> **What is being asked**
Print the data that follows exactly, leaving nothing out.

> **Stored records**
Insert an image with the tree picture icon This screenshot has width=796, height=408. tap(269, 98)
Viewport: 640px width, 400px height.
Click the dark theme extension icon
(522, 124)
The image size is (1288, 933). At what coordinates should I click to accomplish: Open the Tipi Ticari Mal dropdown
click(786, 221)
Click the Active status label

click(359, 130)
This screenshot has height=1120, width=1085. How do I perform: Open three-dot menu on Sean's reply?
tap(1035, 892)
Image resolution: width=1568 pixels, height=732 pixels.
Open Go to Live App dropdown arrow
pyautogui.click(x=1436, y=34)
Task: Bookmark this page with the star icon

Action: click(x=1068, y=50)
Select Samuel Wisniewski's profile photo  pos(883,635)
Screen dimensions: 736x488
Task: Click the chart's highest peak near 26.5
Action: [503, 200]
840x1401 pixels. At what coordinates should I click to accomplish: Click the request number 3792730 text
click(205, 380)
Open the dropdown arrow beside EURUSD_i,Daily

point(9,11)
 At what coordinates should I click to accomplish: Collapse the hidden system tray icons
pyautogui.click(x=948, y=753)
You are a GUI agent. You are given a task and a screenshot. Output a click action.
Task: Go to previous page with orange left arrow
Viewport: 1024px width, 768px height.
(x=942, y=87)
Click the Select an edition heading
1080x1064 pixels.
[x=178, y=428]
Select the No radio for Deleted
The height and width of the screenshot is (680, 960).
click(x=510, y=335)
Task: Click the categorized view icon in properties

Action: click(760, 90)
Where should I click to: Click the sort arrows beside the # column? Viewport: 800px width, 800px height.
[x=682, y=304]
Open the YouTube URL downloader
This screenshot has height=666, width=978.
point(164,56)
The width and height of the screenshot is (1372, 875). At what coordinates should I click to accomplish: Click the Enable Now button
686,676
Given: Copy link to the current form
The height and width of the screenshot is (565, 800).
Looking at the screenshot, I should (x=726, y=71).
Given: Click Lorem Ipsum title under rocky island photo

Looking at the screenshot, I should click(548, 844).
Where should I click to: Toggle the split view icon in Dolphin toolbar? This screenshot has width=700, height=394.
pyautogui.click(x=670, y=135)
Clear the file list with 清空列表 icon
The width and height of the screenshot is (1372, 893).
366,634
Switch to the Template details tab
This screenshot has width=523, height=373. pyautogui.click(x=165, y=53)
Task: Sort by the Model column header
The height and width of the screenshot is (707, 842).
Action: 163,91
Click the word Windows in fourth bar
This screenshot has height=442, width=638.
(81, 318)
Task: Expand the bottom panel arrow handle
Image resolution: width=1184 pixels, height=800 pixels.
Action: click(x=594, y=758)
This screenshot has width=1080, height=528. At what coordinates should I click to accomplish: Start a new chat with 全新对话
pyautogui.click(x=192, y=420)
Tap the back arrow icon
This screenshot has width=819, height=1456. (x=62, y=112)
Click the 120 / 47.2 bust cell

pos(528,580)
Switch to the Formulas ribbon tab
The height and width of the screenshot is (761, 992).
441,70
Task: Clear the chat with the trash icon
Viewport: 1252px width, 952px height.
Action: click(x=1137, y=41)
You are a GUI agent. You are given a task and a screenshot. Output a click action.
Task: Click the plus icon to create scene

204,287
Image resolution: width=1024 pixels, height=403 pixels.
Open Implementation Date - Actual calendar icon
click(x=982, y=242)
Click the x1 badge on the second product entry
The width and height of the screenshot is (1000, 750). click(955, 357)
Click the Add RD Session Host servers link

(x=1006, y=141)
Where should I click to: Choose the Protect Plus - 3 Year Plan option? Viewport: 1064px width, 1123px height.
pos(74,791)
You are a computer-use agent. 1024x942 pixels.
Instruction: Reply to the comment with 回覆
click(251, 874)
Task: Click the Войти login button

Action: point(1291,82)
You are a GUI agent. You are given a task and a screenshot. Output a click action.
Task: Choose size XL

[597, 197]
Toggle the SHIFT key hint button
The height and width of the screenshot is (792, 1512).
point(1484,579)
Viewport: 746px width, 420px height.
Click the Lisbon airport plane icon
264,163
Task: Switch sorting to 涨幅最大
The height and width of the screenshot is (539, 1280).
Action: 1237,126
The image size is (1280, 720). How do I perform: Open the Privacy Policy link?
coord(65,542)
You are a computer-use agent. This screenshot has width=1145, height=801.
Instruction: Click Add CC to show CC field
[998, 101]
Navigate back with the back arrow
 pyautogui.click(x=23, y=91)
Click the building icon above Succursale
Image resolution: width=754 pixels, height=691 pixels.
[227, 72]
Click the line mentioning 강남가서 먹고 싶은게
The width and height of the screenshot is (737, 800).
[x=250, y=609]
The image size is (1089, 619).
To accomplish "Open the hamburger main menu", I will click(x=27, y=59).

> **Result for this task**
Insert an image with the tree picture icon This screenshot has width=796, height=408. tap(269, 98)
Viewport: 640px width, 400px height.
Click the dark theme extension icon
(522, 124)
The image size is (1288, 933). At what coordinates should I click to accomplish: Open the Tipi Ticari Mal dropdown
click(786, 221)
Click the Active status label

click(359, 130)
This screenshot has height=1120, width=1085. How do I perform: Open three-dot menu on Sean's reply?
tap(1035, 892)
Image resolution: width=1568 pixels, height=732 pixels.
Open Go to Live App dropdown arrow
pyautogui.click(x=1436, y=34)
Task: Bookmark this page with the star icon

Action: click(x=1068, y=50)
Select Samuel Wisniewski's profile photo  pos(883,635)
Screen dimensions: 736x488
Task: Click the chart's highest peak near 26.5
Action: [503, 200]
840x1401 pixels. At what coordinates should I click to accomplish: Click the request number 3792730 text
click(205, 380)
Open the dropdown arrow beside EURUSD_i,Daily

point(9,11)
 At what coordinates should I click to accomplish: Collapse the hidden system tray icons
pyautogui.click(x=948, y=753)
You are a GUI agent. You are given a task and a screenshot. Output a click action.
Task: Go to previous page with orange left arrow
Viewport: 1024px width, 768px height.
(x=942, y=87)
Click the Select an edition heading
1080x1064 pixels.
[x=178, y=428]
Select the No radio for Deleted
The height and width of the screenshot is (680, 960).
click(x=510, y=335)
Task: Click the categorized view icon in properties

Action: click(760, 90)
Where should I click to: Click the sort arrows beside the # column? Viewport: 800px width, 800px height.
[x=682, y=304]
Open the YouTube URL downloader
This screenshot has height=666, width=978.
point(164,56)
The width and height of the screenshot is (1372, 875). At what coordinates should I click to accomplish: Click the Enable Now button
686,676
Given: Copy link to the current form
The height and width of the screenshot is (565, 800).
Looking at the screenshot, I should (x=726, y=71).
Given: Click Lorem Ipsum title under rocky island photo

Looking at the screenshot, I should click(548, 844).
Where should I click to: Toggle the split view icon in Dolphin toolbar? This screenshot has width=700, height=394.
pyautogui.click(x=670, y=135)
Clear the file list with 清空列表 icon
The width and height of the screenshot is (1372, 893).
366,634
Switch to the Template details tab
This screenshot has width=523, height=373. pyautogui.click(x=165, y=53)
Task: Sort by the Model column header
The height and width of the screenshot is (707, 842).
Action: 163,91
Click the word Windows in fourth bar
This screenshot has height=442, width=638.
(81, 318)
Task: Expand the bottom panel arrow handle
Image resolution: width=1184 pixels, height=800 pixels.
Action: click(x=594, y=758)
This screenshot has width=1080, height=528. At what coordinates should I click to accomplish: Start a new chat with 全新对话
pyautogui.click(x=192, y=420)
Tap the back arrow icon
This screenshot has width=819, height=1456. (x=62, y=112)
Click the 120 / 47.2 bust cell

pos(528,580)
Switch to the Formulas ribbon tab
The height and width of the screenshot is (761, 992).
441,70
Task: Clear the chat with the trash icon
Viewport: 1252px width, 952px height.
Action: click(x=1137, y=41)
You are a GUI agent. You are given a task and a screenshot. Output a click action.
Task: Click the plus icon to create scene

204,287
Image resolution: width=1024 pixels, height=403 pixels.
Open Implementation Date - Actual calendar icon
click(x=982, y=242)
Click the x1 badge on the second product entry
The width and height of the screenshot is (1000, 750). click(955, 357)
Click the Add RD Session Host servers link

(x=1006, y=141)
Where should I click to: Choose the Protect Plus - 3 Year Plan option? Viewport: 1064px width, 1123px height.
pos(74,791)
You are a computer-use agent. 1024x942 pixels.
Instruction: Reply to the comment with 回覆
click(251, 874)
Task: Click the Войти login button

Action: point(1291,82)
You are a GUI agent. You are given a task and a screenshot. Output a click action.
Task: Choose size XL

[597, 197]
Toggle the SHIFT key hint button
The height and width of the screenshot is (792, 1512).
point(1484,579)
Viewport: 746px width, 420px height.
Click the Lisbon airport plane icon
264,163
Task: Switch sorting to 涨幅最大
The height and width of the screenshot is (539, 1280).
Action: 1237,126
The image size is (1280, 720). How do I perform: Open the Privacy Policy link?
coord(65,542)
You are a computer-use agent. This screenshot has width=1145, height=801.
Instruction: Click Add CC to show CC field
[998, 101]
Navigate back with the back arrow
 pyautogui.click(x=23, y=91)
Click the building icon above Succursale
Image resolution: width=754 pixels, height=691 pixels.
[227, 72]
Click the line mentioning 강남가서 먹고 싶은게
The width and height of the screenshot is (737, 800).
[x=250, y=609]
The image size is (1089, 619).
To accomplish "Open the hamburger main menu", I will click(x=27, y=59).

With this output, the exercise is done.